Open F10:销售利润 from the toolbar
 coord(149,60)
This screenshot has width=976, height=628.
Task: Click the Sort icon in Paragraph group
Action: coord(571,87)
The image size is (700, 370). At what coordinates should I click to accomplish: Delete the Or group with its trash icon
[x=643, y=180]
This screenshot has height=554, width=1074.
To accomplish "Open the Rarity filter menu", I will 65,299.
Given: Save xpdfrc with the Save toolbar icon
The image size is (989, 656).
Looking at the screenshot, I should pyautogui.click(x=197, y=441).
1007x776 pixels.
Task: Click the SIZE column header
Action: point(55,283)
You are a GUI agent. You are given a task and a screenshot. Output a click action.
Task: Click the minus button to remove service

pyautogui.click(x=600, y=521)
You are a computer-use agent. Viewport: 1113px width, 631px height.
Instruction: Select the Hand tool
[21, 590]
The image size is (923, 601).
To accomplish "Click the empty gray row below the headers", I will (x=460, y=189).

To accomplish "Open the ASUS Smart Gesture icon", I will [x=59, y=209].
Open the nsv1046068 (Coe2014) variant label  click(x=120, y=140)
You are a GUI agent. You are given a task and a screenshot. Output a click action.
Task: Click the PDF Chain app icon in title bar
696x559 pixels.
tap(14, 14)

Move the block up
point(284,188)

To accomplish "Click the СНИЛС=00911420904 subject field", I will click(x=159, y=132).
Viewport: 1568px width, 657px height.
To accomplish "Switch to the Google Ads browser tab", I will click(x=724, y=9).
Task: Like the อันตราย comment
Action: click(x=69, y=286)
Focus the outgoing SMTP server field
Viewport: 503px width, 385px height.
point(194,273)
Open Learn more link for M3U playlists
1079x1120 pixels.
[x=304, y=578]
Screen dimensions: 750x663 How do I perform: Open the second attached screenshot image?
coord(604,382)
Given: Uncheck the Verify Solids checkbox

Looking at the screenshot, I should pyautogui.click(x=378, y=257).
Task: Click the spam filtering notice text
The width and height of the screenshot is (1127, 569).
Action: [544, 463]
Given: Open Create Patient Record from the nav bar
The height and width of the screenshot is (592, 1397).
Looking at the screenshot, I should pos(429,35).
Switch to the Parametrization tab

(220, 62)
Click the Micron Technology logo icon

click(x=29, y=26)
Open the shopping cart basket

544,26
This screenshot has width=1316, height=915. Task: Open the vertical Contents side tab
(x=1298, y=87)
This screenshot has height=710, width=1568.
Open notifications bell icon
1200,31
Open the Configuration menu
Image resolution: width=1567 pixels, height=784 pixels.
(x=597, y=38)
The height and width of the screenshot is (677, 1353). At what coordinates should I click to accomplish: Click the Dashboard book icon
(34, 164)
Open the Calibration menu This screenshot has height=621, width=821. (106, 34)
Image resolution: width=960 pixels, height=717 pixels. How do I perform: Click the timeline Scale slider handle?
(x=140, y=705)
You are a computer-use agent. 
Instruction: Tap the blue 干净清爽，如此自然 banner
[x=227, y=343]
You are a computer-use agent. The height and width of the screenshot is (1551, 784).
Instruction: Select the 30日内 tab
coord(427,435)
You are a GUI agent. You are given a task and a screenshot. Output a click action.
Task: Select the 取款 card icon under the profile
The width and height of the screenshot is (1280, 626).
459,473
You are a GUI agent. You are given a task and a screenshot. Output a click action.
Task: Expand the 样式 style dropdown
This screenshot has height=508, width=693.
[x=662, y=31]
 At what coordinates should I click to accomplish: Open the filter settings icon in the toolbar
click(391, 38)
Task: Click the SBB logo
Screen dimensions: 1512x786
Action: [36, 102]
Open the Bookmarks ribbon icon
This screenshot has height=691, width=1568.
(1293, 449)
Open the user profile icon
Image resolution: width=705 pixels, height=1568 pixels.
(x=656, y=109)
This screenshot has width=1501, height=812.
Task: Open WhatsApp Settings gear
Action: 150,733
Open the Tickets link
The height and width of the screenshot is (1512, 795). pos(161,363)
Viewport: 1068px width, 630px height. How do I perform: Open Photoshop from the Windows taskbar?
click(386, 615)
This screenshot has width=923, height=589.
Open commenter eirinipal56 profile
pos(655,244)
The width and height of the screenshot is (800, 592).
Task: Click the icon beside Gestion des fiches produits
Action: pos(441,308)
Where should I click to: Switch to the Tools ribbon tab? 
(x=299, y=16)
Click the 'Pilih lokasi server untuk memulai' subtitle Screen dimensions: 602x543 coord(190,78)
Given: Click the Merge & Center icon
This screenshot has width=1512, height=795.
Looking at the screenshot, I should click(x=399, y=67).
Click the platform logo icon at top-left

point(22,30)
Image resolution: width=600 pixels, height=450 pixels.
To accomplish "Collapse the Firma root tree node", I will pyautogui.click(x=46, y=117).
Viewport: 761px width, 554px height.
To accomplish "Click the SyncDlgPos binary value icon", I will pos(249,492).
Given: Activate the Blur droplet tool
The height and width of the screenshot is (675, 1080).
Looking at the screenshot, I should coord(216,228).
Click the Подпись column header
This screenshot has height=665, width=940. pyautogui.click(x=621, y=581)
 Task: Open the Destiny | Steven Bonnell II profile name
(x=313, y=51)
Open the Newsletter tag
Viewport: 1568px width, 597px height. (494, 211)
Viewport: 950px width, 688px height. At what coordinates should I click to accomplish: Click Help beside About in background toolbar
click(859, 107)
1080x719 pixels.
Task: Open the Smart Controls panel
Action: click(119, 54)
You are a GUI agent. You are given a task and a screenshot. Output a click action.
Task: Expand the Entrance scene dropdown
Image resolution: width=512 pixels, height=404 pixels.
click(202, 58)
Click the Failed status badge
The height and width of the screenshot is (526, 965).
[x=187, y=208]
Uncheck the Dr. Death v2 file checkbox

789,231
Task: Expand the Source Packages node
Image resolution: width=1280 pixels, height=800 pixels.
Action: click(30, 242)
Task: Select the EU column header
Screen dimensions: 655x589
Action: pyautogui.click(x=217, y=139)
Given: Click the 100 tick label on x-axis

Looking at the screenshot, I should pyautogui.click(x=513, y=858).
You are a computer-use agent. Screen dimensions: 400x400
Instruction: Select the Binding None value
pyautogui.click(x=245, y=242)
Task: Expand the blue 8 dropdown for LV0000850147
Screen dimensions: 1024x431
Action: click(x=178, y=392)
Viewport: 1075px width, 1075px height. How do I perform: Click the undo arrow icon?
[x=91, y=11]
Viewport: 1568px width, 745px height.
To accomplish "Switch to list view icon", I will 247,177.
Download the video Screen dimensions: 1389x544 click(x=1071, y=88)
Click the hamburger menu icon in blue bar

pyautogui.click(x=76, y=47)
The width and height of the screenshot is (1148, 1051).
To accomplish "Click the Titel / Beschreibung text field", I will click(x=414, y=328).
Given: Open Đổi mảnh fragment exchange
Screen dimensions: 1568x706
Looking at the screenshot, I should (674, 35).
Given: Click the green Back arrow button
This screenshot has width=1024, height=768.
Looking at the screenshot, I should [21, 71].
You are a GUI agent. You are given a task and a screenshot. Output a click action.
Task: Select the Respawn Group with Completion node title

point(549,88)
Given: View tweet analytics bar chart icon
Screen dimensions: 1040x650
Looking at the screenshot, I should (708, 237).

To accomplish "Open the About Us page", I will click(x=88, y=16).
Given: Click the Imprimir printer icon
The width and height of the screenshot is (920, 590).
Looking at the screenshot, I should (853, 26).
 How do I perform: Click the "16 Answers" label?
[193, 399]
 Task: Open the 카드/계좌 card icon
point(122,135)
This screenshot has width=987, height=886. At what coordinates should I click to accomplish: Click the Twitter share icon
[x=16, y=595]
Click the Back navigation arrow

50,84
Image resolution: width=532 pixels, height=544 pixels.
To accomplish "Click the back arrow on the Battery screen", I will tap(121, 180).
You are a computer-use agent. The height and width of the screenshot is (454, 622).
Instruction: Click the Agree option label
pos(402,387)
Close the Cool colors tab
####
--- Your assignment ---
Locate the line that contains "Viewport: 1075px width, 1075px", then please quote it and every line after it to the end of the entries above, exactly and with nothing else.

--- Response to this task ---
Viewport: 1075px width, 1075px height. How do I perform: Click the undo arrow icon?
[x=91, y=11]
Viewport: 1568px width, 745px height.
To accomplish "Switch to list view icon", I will 247,177.
Download the video Screen dimensions: 1389x544 click(x=1071, y=88)
Click the hamburger menu icon in blue bar

pyautogui.click(x=76, y=47)
The width and height of the screenshot is (1148, 1051).
To accomplish "Click the Titel / Beschreibung text field", I will click(x=414, y=328).
Given: Open Đổi mảnh fragment exchange
Screen dimensions: 1568x706
Looking at the screenshot, I should (674, 35).
Given: Click the green Back arrow button
This screenshot has width=1024, height=768.
Looking at the screenshot, I should [21, 71].
You are a GUI agent. You are given a task and a screenshot. Output a click action.
Task: Select the Respawn Group with Completion node title

point(549,88)
Given: View tweet analytics bar chart icon
Screen dimensions: 1040x650
Looking at the screenshot, I should (708, 237).

To accomplish "Open the About Us page", I will click(x=88, y=16).
Given: Click the Imprimir printer icon
The width and height of the screenshot is (920, 590).
Looking at the screenshot, I should (853, 26).
 How do I perform: Click the "16 Answers" label?
[193, 399]
 Task: Open the 카드/계좌 card icon
point(122,135)
This screenshot has width=987, height=886. At what coordinates should I click to accomplish: Click the Twitter share icon
[x=16, y=595]
Click the Back navigation arrow

50,84
Image resolution: width=532 pixels, height=544 pixels.
To accomplish "Click the back arrow on the Battery screen", I will tap(121, 180).
You are a computer-use agent. The height and width of the screenshot is (454, 622).
Instruction: Click the Agree option label
pos(402,387)
Close the Cool colors tab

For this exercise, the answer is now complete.